*** Begin section ***

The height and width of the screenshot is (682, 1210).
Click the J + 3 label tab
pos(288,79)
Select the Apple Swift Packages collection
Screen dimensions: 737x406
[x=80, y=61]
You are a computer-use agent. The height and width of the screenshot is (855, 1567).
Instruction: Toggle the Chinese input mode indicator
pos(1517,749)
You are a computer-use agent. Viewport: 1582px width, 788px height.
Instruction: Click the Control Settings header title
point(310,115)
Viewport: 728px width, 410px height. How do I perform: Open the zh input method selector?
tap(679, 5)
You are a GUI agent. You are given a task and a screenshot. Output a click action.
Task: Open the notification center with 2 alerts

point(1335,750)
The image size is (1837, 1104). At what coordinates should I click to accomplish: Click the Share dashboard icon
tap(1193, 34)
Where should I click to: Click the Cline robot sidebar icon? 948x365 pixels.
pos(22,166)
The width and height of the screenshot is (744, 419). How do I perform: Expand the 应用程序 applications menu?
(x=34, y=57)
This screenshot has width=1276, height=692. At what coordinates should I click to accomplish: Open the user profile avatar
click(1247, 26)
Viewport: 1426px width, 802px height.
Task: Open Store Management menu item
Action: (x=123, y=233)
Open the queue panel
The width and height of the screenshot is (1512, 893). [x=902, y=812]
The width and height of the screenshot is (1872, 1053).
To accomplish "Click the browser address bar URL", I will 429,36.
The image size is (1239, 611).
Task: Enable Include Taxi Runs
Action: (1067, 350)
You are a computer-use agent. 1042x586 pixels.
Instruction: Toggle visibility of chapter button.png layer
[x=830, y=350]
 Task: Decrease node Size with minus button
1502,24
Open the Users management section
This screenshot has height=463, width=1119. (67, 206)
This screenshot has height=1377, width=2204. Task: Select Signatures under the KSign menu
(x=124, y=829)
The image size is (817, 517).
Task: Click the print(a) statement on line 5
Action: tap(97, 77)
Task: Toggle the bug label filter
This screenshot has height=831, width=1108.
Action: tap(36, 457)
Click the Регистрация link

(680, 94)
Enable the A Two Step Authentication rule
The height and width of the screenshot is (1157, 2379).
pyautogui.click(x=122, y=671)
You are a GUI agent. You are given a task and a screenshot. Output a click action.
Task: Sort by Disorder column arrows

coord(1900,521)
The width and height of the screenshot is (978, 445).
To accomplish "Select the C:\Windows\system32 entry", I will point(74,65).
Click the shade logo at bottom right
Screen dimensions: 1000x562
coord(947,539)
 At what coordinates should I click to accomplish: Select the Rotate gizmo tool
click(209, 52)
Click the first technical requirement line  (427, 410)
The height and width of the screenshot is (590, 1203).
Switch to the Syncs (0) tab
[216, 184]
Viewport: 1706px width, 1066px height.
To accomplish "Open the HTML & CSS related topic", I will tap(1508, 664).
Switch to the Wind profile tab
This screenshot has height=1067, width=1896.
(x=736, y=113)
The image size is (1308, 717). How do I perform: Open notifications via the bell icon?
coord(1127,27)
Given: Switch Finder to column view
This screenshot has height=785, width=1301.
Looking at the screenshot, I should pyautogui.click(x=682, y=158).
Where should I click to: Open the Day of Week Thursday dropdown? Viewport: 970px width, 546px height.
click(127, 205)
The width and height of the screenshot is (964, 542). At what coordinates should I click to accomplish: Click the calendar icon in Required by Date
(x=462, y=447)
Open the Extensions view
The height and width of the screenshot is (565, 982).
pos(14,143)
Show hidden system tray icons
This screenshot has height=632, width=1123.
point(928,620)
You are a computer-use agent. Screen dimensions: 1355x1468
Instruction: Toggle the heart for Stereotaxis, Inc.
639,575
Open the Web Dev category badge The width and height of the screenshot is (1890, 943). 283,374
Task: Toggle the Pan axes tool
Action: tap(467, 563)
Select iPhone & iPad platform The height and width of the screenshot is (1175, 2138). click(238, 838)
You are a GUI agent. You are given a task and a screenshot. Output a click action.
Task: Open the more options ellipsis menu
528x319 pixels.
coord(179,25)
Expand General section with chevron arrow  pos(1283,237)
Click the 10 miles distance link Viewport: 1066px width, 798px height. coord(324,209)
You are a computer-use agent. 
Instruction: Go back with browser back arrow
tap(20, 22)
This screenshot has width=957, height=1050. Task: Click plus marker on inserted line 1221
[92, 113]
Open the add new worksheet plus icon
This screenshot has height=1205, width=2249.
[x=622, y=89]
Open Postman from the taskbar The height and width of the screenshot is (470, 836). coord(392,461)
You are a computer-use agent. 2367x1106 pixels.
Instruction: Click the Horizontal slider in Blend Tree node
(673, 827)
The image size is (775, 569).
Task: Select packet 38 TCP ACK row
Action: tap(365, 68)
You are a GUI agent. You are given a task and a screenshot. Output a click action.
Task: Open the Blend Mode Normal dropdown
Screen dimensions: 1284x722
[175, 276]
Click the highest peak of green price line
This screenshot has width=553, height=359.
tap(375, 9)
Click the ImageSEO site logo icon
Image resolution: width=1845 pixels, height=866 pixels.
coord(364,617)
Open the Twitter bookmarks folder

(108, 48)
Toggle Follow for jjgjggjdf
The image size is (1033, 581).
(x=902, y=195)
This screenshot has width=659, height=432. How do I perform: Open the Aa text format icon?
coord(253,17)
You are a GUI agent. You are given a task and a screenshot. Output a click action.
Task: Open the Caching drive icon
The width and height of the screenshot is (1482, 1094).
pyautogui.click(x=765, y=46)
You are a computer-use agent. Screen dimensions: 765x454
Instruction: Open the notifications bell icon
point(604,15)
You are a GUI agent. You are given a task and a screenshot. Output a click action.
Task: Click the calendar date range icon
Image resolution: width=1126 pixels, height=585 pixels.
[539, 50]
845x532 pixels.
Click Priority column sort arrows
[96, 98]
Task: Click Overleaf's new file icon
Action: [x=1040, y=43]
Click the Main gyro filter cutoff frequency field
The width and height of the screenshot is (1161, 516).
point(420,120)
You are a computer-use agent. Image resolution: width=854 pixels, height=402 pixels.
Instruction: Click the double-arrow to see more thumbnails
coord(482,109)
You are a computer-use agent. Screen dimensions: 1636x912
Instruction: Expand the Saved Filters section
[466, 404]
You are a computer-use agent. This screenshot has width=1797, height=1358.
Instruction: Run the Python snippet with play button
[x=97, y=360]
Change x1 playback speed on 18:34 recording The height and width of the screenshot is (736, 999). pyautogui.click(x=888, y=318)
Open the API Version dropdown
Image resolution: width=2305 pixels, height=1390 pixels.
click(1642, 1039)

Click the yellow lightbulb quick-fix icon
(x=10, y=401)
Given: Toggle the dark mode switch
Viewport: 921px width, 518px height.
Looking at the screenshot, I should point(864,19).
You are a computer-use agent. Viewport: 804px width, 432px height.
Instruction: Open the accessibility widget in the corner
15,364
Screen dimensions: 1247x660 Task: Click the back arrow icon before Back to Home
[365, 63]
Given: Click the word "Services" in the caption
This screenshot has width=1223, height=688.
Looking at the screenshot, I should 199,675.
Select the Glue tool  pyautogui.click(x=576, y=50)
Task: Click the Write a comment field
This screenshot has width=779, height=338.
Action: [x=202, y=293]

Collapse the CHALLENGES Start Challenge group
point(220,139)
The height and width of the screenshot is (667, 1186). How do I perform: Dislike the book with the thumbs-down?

*** End section ***

Problem> Output each record above exactly, omitting nothing.

Task solution>
The height and width of the screenshot is (682, 1210).
Click the J + 3 label tab
pos(288,79)
Select the Apple Swift Packages collection
Screen dimensions: 737x406
[x=80, y=61]
You are a computer-use agent. The height and width of the screenshot is (855, 1567).
Instruction: Toggle the Chinese input mode indicator
pos(1517,749)
You are a computer-use agent. Viewport: 1582px width, 788px height.
Instruction: Click the Control Settings header title
point(310,115)
Viewport: 728px width, 410px height. How do I perform: Open the zh input method selector?
tap(679, 5)
You are a GUI agent. You are given a task and a screenshot. Output a click action.
Task: Open the notification center with 2 alerts

point(1335,750)
The image size is (1837, 1104). At what coordinates should I click to accomplish: Click the Share dashboard icon
tap(1193, 34)
Where should I click to: Click the Cline robot sidebar icon? 948x365 pixels.
pos(22,166)
The width and height of the screenshot is (744, 419). How do I perform: Expand the 应用程序 applications menu?
(x=34, y=57)
This screenshot has width=1276, height=692. At what coordinates should I click to accomplish: Open the user profile avatar
click(1247, 26)
Viewport: 1426px width, 802px height.
Task: Open Store Management menu item
Action: (x=123, y=233)
Open the queue panel
The width and height of the screenshot is (1512, 893). [x=902, y=812]
The width and height of the screenshot is (1872, 1053).
To accomplish "Click the browser address bar URL", I will 429,36.
The image size is (1239, 611).
Task: Enable Include Taxi Runs
Action: (1067, 350)
You are a computer-use agent. 1042x586 pixels.
Instruction: Toggle visibility of chapter button.png layer
[x=830, y=350]
 Task: Decrease node Size with minus button
1502,24
Open the Users management section
This screenshot has height=463, width=1119. (67, 206)
This screenshot has height=1377, width=2204. Task: Select Signatures under the KSign menu
(x=124, y=829)
The image size is (817, 517).
Task: Click the print(a) statement on line 5
Action: tap(97, 77)
Task: Toggle the bug label filter
This screenshot has height=831, width=1108.
Action: tap(36, 457)
Click the Регистрация link

(680, 94)
Enable the A Two Step Authentication rule
The height and width of the screenshot is (1157, 2379).
pyautogui.click(x=122, y=671)
You are a GUI agent. You are given a task and a screenshot. Output a click action.
Task: Sort by Disorder column arrows

coord(1900,521)
The width and height of the screenshot is (978, 445).
To accomplish "Select the C:\Windows\system32 entry", I will point(74,65).
Click the shade logo at bottom right
Screen dimensions: 1000x562
coord(947,539)
 At what coordinates should I click to accomplish: Select the Rotate gizmo tool
click(209, 52)
Click the first technical requirement line  (427, 410)
The height and width of the screenshot is (590, 1203).
Switch to the Syncs (0) tab
[216, 184]
Viewport: 1706px width, 1066px height.
To accomplish "Open the HTML & CSS related topic", I will tap(1508, 664).
Switch to the Wind profile tab
This screenshot has height=1067, width=1896.
(x=736, y=113)
The image size is (1308, 717). How do I perform: Open notifications via the bell icon?
coord(1127,27)
Given: Switch Finder to column view
This screenshot has height=785, width=1301.
Looking at the screenshot, I should pyautogui.click(x=682, y=158).
Where should I click to: Open the Day of Week Thursday dropdown? Viewport: 970px width, 546px height.
click(127, 205)
The width and height of the screenshot is (964, 542). At what coordinates should I click to accomplish: Click the calendar icon in Required by Date
(x=462, y=447)
Open the Extensions view
The height and width of the screenshot is (565, 982).
pos(14,143)
Show hidden system tray icons
This screenshot has height=632, width=1123.
point(928,620)
You are a computer-use agent. Screen dimensions: 1355x1468
Instruction: Toggle the heart for Stereotaxis, Inc.
639,575
Open the Web Dev category badge The width and height of the screenshot is (1890, 943). 283,374
Task: Toggle the Pan axes tool
Action: tap(467, 563)
Select iPhone & iPad platform The height and width of the screenshot is (1175, 2138). click(238, 838)
You are a GUI agent. You are given a task and a screenshot. Output a click action.
Task: Open the more options ellipsis menu
528x319 pixels.
coord(179,25)
Expand General section with chevron arrow  pos(1283,237)
Click the 10 miles distance link Viewport: 1066px width, 798px height. coord(324,209)
You are a computer-use agent. 
Instruction: Go back with browser back arrow
tap(20, 22)
This screenshot has width=957, height=1050. Task: Click plus marker on inserted line 1221
[92, 113]
Open the add new worksheet plus icon
This screenshot has height=1205, width=2249.
[x=622, y=89]
Open Postman from the taskbar The height and width of the screenshot is (470, 836). coord(392,461)
You are a computer-use agent. 2367x1106 pixels.
Instruction: Click the Horizontal slider in Blend Tree node
(673, 827)
The image size is (775, 569).
Task: Select packet 38 TCP ACK row
Action: tap(365, 68)
You are a GUI agent. You are given a task and a screenshot. Output a click action.
Task: Open the Blend Mode Normal dropdown
Screen dimensions: 1284x722
[175, 276]
Click the highest peak of green price line
This screenshot has width=553, height=359.
tap(375, 9)
Click the ImageSEO site logo icon
Image resolution: width=1845 pixels, height=866 pixels.
coord(364,617)
Open the Twitter bookmarks folder

(108, 48)
Toggle Follow for jjgjggjdf
The image size is (1033, 581).
(x=902, y=195)
This screenshot has width=659, height=432. How do I perform: Open the Aa text format icon?
coord(253,17)
You are a GUI agent. You are given a task and a screenshot. Output a click action.
Task: Open the Caching drive icon
The width and height of the screenshot is (1482, 1094).
pyautogui.click(x=765, y=46)
You are a computer-use agent. Screen dimensions: 765x454
Instruction: Open the notifications bell icon
point(604,15)
You are a GUI agent. You are given a task and a screenshot. Output a click action.
Task: Click the calendar date range icon
Image resolution: width=1126 pixels, height=585 pixels.
[539, 50]
845x532 pixels.
Click Priority column sort arrows
[96, 98]
Task: Click Overleaf's new file icon
Action: [x=1040, y=43]
Click the Main gyro filter cutoff frequency field
The width and height of the screenshot is (1161, 516).
point(420,120)
You are a computer-use agent. Image resolution: width=854 pixels, height=402 pixels.
Instruction: Click the double-arrow to see more thumbnails
coord(482,109)
You are a computer-use agent. Screen dimensions: 1636x912
Instruction: Expand the Saved Filters section
[466, 404]
You are a computer-use agent. This screenshot has width=1797, height=1358.
Instruction: Run the Python snippet with play button
[x=97, y=360]
Change x1 playback speed on 18:34 recording The height and width of the screenshot is (736, 999). pyautogui.click(x=888, y=318)
Open the API Version dropdown
Image resolution: width=2305 pixels, height=1390 pixels.
click(1642, 1039)

Click the yellow lightbulb quick-fix icon
(x=10, y=401)
Given: Toggle the dark mode switch
Viewport: 921px width, 518px height.
Looking at the screenshot, I should point(864,19).
You are a computer-use agent. Viewport: 804px width, 432px height.
Instruction: Open the accessibility widget in the corner
15,364
Screen dimensions: 1247x660 Task: Click the back arrow icon before Back to Home
[365, 63]
Given: Click the word "Services" in the caption
This screenshot has width=1223, height=688.
Looking at the screenshot, I should 199,675.
Select the Glue tool  pyautogui.click(x=576, y=50)
Task: Click the Write a comment field
This screenshot has width=779, height=338.
Action: [x=202, y=293]

Collapse the CHALLENGES Start Challenge group
point(220,139)
The height and width of the screenshot is (667, 1186). How do I perform: Dislike the book with the thumbs-down?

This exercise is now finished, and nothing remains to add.